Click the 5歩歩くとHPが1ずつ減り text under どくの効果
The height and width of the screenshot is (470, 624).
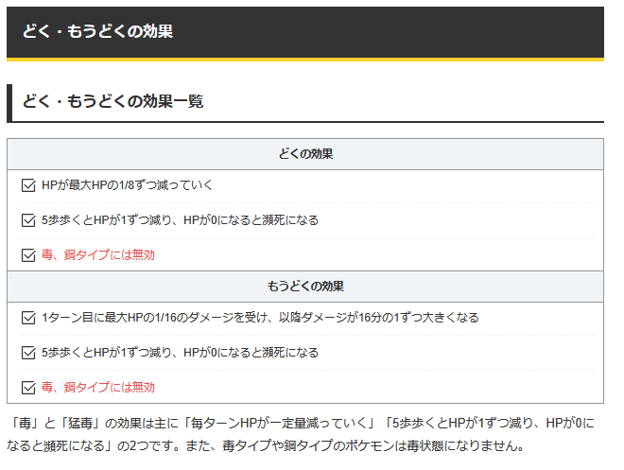click(x=180, y=220)
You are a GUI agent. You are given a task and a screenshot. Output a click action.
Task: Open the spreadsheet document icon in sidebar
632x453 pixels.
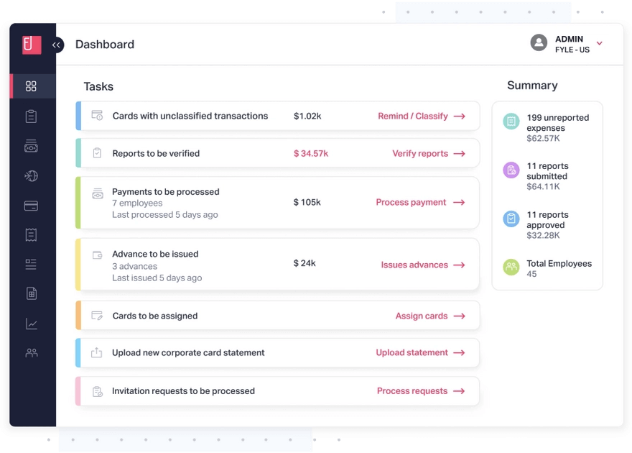[32, 293]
***
[TO DO] Please reproduce every line of the records above word for word, omitting the pictures.

[WRITTEN ANSWER]
Click the 5歩歩くとHPが1ずつ減り text under どくの効果
The height and width of the screenshot is (470, 624).
click(x=180, y=220)
You are a GUI agent. You are given a task and a screenshot. Output a click action.
Task: Open the spreadsheet document icon in sidebar
632x453 pixels.
[32, 293]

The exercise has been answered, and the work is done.